Mimo, iż słowa powyższe winny były przekonać Misticota, że cel jego podróży został wyjawionym przez siostrę Maryę nieznajomemu, postanowił przyodziać się powściągliwością.
Arnold natężył słuch, a mimo, iż od dwóch rozmawiających oddzielał go stół komisanta handlowego, Delvigna, nie stracił ani jednej sylaby z owej rozmowy, prowadzonej półgłosem.
— Cóż więc pan żądasz odemnie? — zapytał chłopiec.

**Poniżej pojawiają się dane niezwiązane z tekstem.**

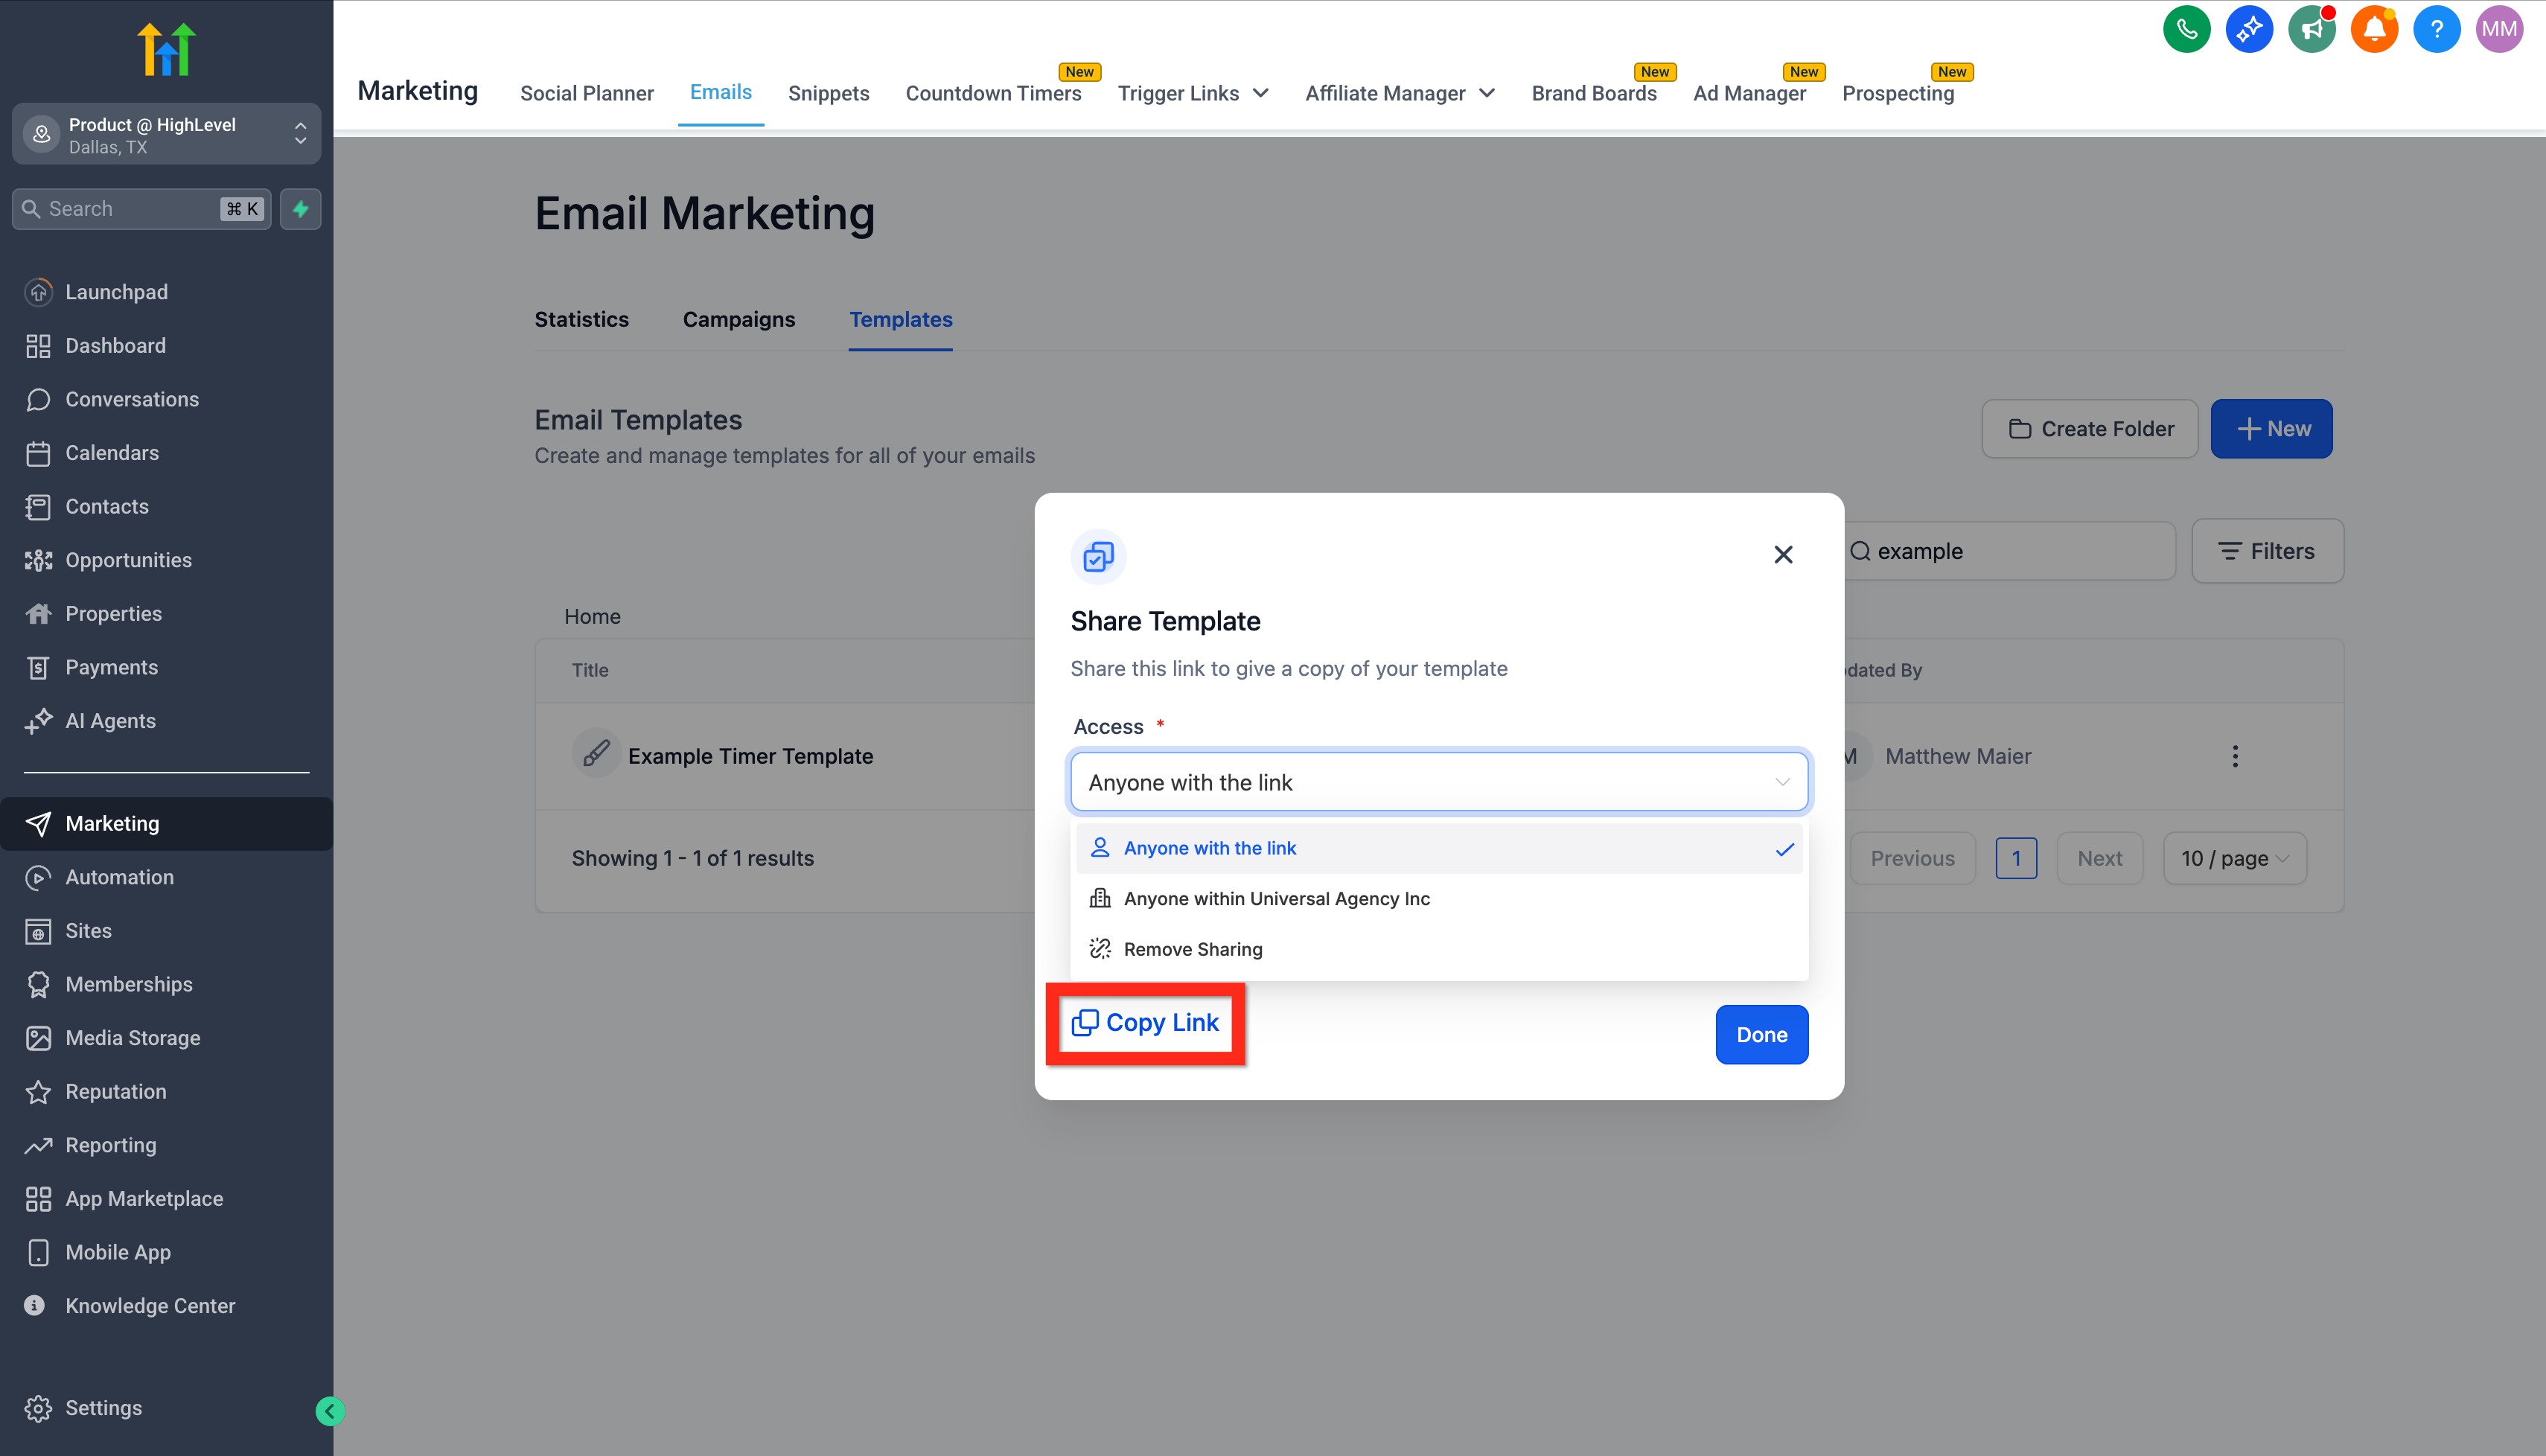Click the Copy Link button

click(1145, 1023)
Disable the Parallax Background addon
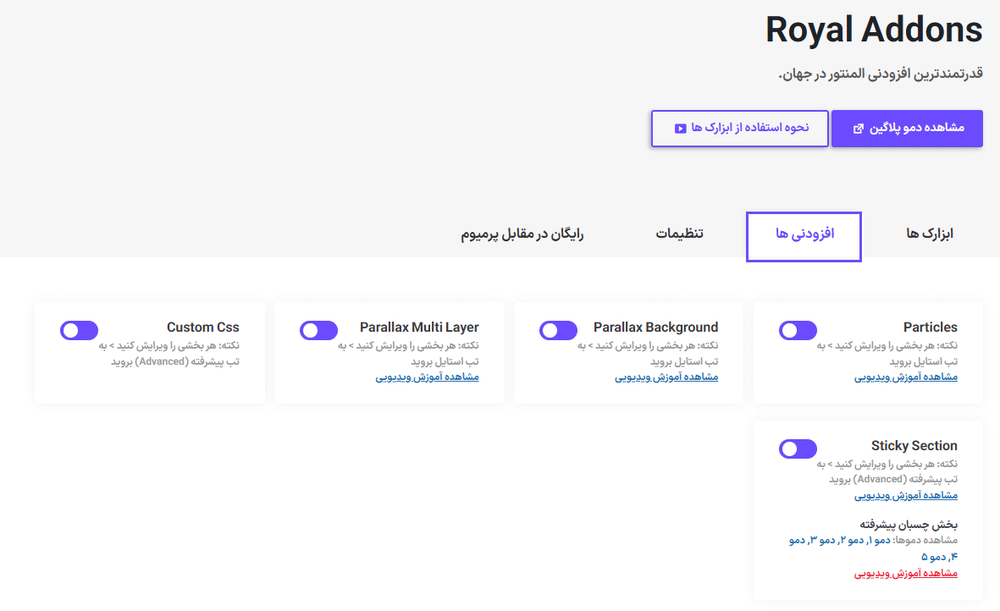 pos(558,330)
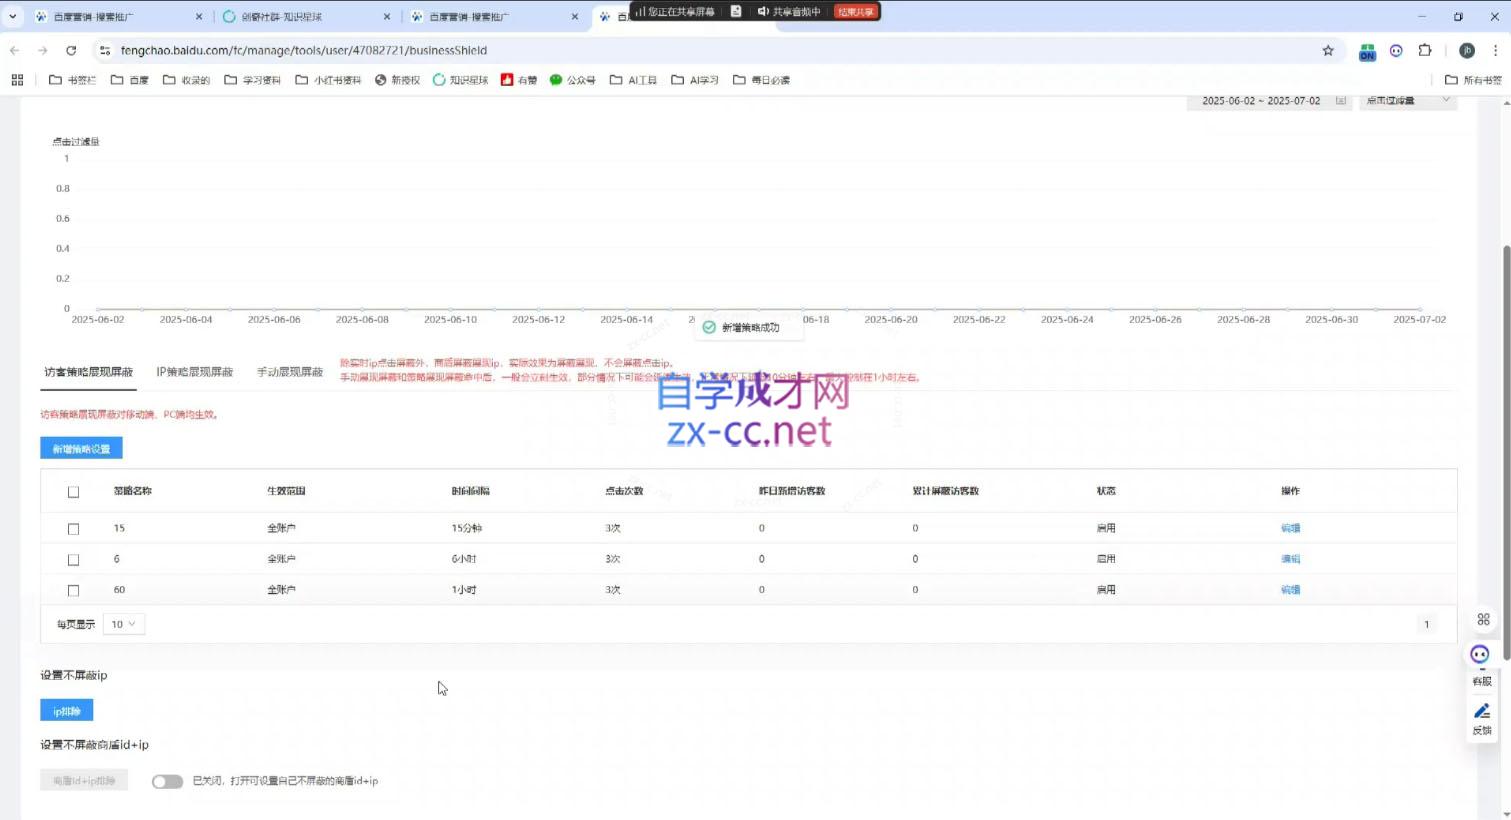Open the browser extensions puzzle icon
1511x820 pixels.
(x=1424, y=50)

— Żądam, ażebyś mi przyszedł z pomocą w wymierzeniu kary nędznikom, którzy uwieźli podróżnego z Indyjskiego hotelu przy ulicy Joubert przed dwoma miesiącami.
Osłupienie Misticota wzrastało z każdą chwila.
— Ja... — odrzekł — ja mam panu dopomódz w odkryciu sprawców tej zbrodni, o której tyle mówiono?
— Tak.
— Lecz w jaki sposób... Nie rozumiem...
— Natychmiast pan wszystko zrozumiesz. Naprzód jednakże winienem powiedzieć ci, kim jestem...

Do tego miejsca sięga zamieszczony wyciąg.